Secondo il Telegraph e altri siti vicini al partito conservatore sono finora quasi 40 i parlamentari che hanno esplicitamente chiesto le dimissioni di Cummings. Jeremy Hunt, sconfitto da Johnson l'anno scorso nella corsa per la leadership del partito, ex ministro degli Esteri e presidente in carica della commissione salute, ha affermato di ritenere che il consigliere del premier ministro abbia infranto la legge. Ieri si è inoltre verificata la prima crepa nell'esecutivo, finora dimostratosi compatto nel sostegno a Cummings: il sottosegretario per la Scozia, Douglas Ross, ha rassegnato le dimissioni. Ha detto di aver voluto attendere il resoconto dei fatti fornito ieri sera: ha deciso che non poteva in «buona fede» dire agli elettori che le azioni del consigliere fossero giustificabili. La breccia di per sé non è grave, Ross non è un esponente di primo piano, ma aumenta il rischio che altri possano seguirlo e ingigantire l'emorragia. Questi tentativi di ammutinamento sono alimentati da rabbia e sconcerto diffusi nel Paese, sono moltissime le lettere di protesta ai giornali, gli interventi radio, le campagne social, le email inviate ai parlamentari dagli elettori, tutto racconta di un Regno Unito che in massa ha condannato Cummings: secondo un sondaggio di YouGov pubblicato ieri, il 71% degli inglesi ritiene che non abbia rispettato le regole, un'opinione condivisa dalla maggioranza degli elettori labour, lib-dem ma anche tory. Il 59% crede che debba lasciare il suo posto.

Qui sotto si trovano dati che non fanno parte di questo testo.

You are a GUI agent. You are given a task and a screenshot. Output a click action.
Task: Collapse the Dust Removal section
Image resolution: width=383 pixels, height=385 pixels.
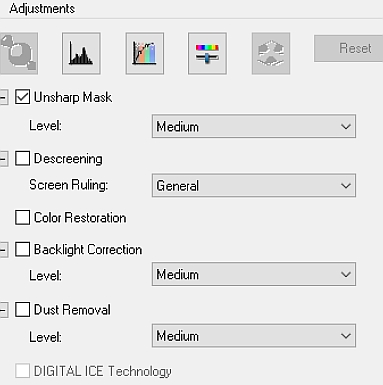pyautogui.click(x=3, y=310)
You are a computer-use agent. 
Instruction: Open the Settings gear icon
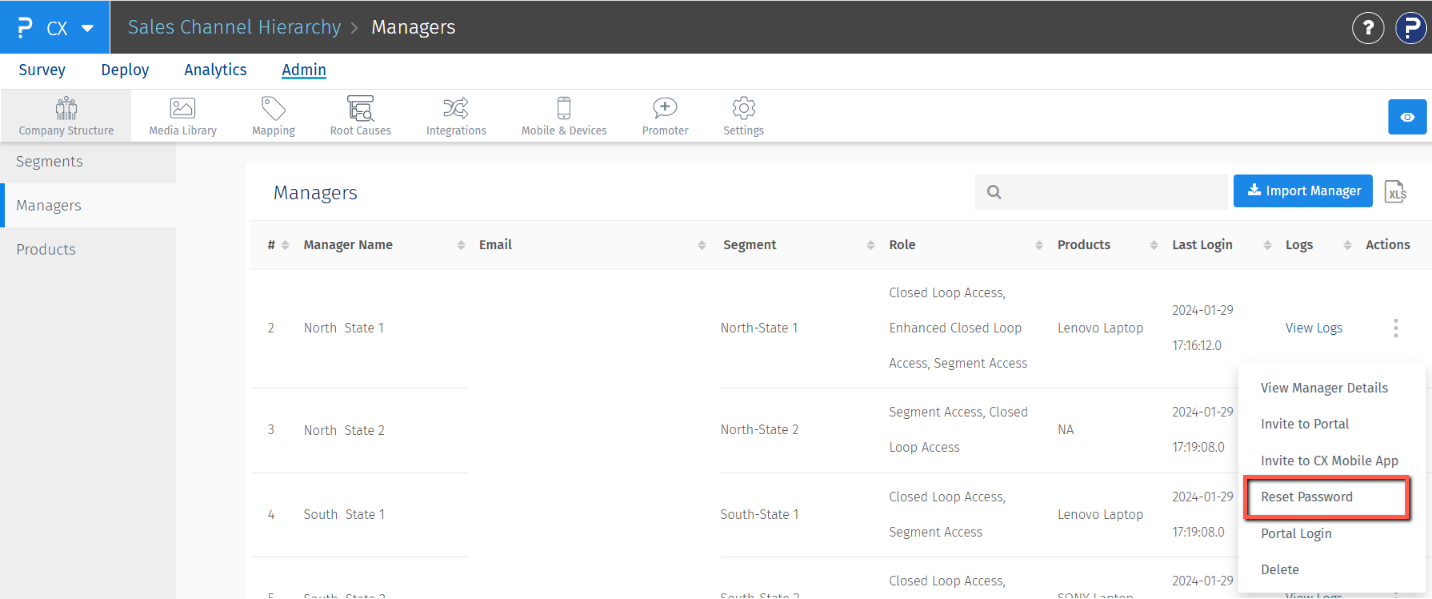[743, 109]

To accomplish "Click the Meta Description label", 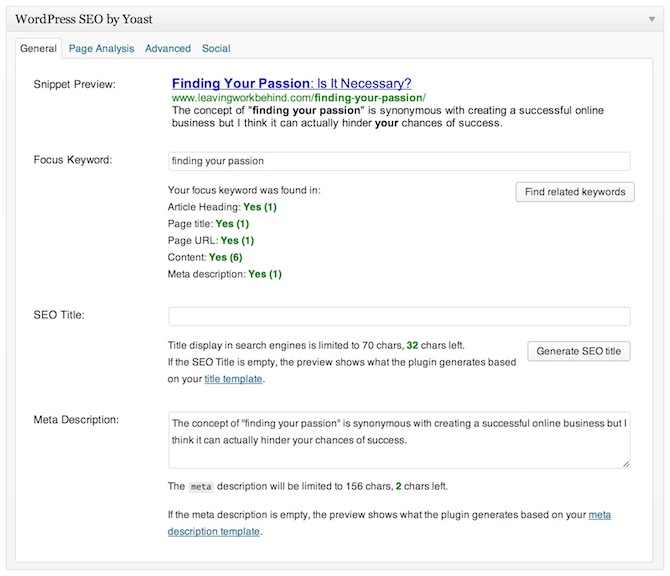I will pos(76,418).
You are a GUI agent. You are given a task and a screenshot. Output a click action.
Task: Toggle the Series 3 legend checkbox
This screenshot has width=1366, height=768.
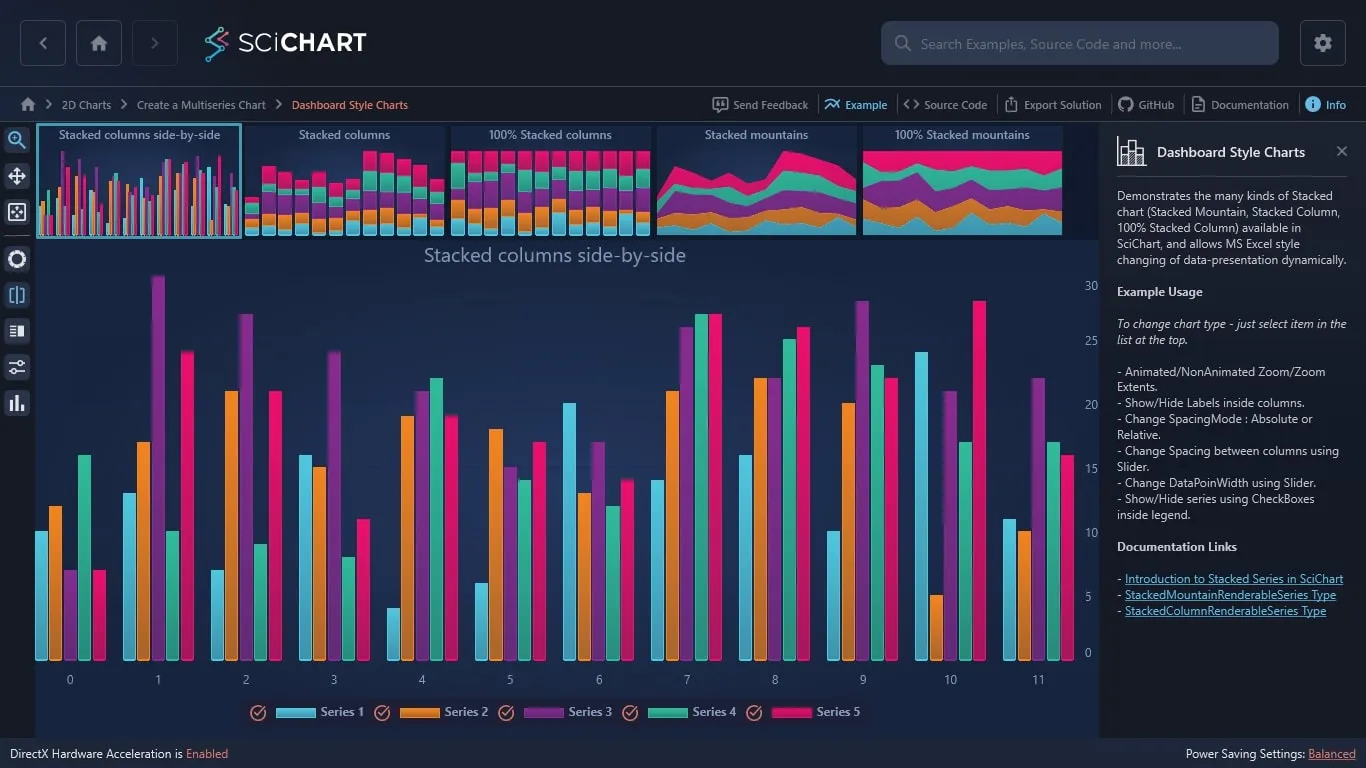click(x=506, y=713)
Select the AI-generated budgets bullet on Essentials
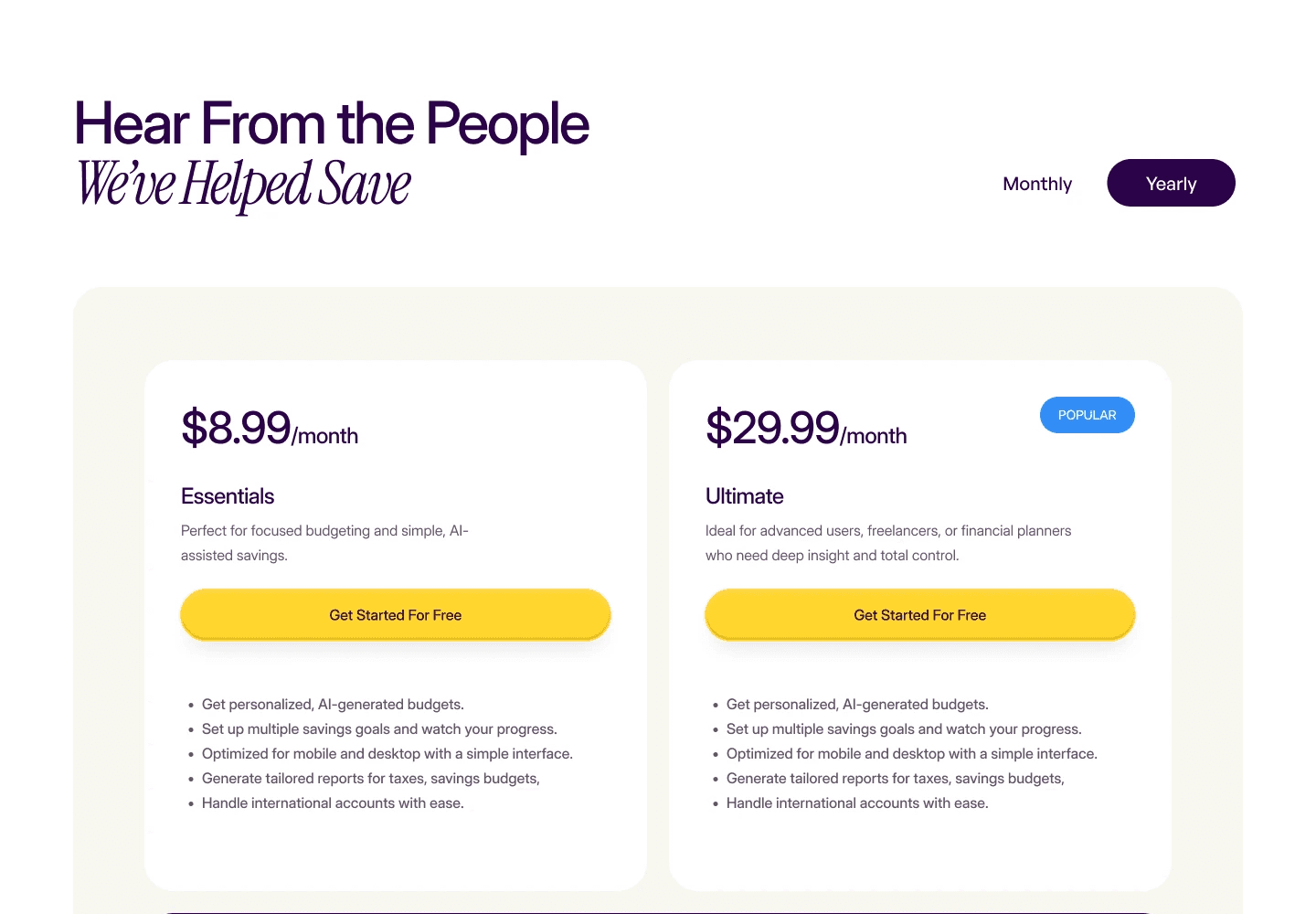Image resolution: width=1316 pixels, height=914 pixels. pyautogui.click(x=333, y=704)
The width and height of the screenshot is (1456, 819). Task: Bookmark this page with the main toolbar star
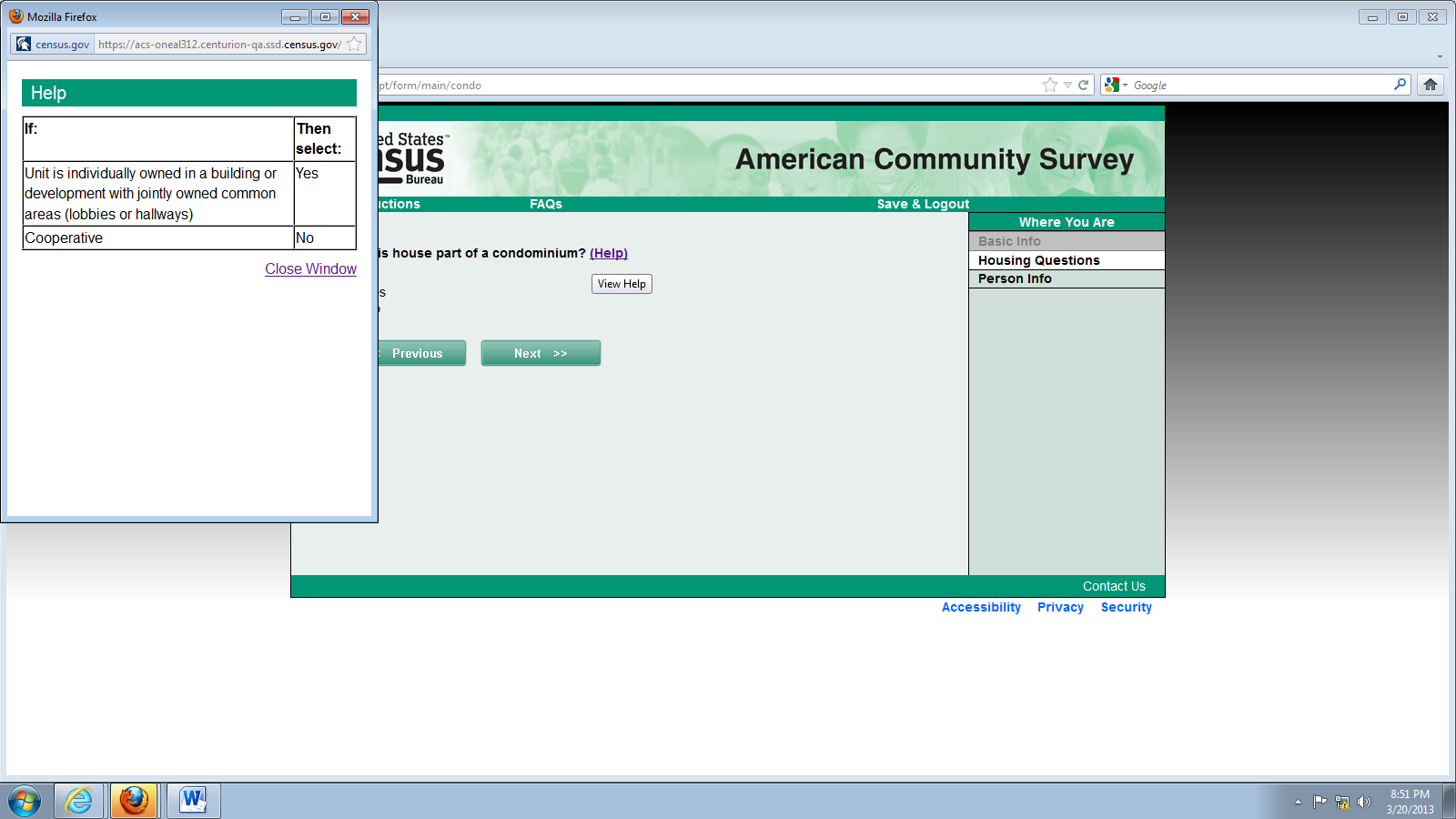click(x=1050, y=85)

La sollevazione popolare è cross-partitica, secondo uno schema che accomuna anche media di orientamenti diversi. Posizioni contro Cummings non sono proprie solo di giornali di centro sinistra ma anche di testate da sempre vicine al mondo conservatore. Il Daily Mail, per citarne uno su tutti, ieri titolava «Nessuna scusa, nessuno pentimento», quasi lo stesso messaggio del Daily Mirror, tabloid di sinistra coautore assieme al Guardian dello scoop su Cummings. Da un punto di vista comunicativo, il bailamme mediatico sta inoltre oscurando alcuni messaggi governativi importanti, come la riapertura dei negozi non essenziali a partire dal 15 giugno. Un annuncio che avrebbe dovuto costituire un momento positivo per il governo, alla ricerca di qualche successo in un quadro complessivo sempre più grave, con i morti ufficiali che secondo le nuove cifre dell'ufficio di statistica hanno superato quota 47mila. Johnson ha perso 20 punti di gradimento, superato dal leader dell'opposizione Starmer.
Cosa succederà quindi? Nulla, a meno di un clamoroso terremoto nel mondo conservatore.
Johnson ha bisogno dello stratega Cummings per portare avanti la sua agenda, la scommessa del primo ministro si basa sui numeri e guarda al medio periodo: nonostante l'errore mediatico di non comunicare tutto subito, venerdì sera quando lo scoop è stato rivelato o al più sabato, per togliere ossigeno al fuoco, sa che fra qualche giorno la temperatura scenderà. E soprattutto si ricorda di avere una maggioranza di ben 80 parlamentari che lo mette al sicuro e gli garantisce che le prossime elezioni politiche si terranno nel 2024. Malagestione pandemica permettendo.